### Problem statement
First find the line with "Given: View the shoe sole thumbnail" in the entries below, then set down exactly every line through the line with "Click the Empress", that line included.
(Task material Opens)
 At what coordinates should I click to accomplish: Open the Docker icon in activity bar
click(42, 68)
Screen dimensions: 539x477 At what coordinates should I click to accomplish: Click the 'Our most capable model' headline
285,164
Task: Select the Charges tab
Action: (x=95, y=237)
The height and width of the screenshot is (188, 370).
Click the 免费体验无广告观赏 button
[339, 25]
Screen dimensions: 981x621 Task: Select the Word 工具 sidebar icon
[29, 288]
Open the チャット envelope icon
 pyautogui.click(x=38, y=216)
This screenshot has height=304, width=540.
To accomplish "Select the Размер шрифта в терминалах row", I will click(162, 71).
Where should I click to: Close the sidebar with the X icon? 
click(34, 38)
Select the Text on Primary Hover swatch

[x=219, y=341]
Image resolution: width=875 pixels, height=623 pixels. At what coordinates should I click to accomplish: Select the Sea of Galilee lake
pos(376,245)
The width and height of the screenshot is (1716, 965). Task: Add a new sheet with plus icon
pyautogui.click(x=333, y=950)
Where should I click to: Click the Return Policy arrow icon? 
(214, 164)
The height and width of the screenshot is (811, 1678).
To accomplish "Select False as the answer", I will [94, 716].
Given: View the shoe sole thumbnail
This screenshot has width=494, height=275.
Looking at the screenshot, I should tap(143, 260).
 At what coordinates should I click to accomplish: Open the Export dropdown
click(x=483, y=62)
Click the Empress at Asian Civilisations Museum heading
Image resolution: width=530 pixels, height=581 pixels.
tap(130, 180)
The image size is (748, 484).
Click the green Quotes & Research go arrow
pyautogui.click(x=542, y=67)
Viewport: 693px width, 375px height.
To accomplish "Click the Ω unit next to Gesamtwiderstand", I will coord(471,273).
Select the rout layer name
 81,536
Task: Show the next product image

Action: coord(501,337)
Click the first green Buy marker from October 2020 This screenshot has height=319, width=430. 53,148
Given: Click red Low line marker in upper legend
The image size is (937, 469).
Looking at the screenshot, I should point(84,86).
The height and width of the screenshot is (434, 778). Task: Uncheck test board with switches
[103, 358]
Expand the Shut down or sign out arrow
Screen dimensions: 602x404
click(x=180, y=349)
(Task material Closes)
### Result of this exercise
Given: View the shoe sole thumbnail
This screenshot has width=494, height=275.
Looking at the screenshot, I should tap(143, 260).
 At what coordinates should I click to accomplish: Open the Export dropdown
click(x=483, y=62)
Click the Empress at Asian Civilisations Museum heading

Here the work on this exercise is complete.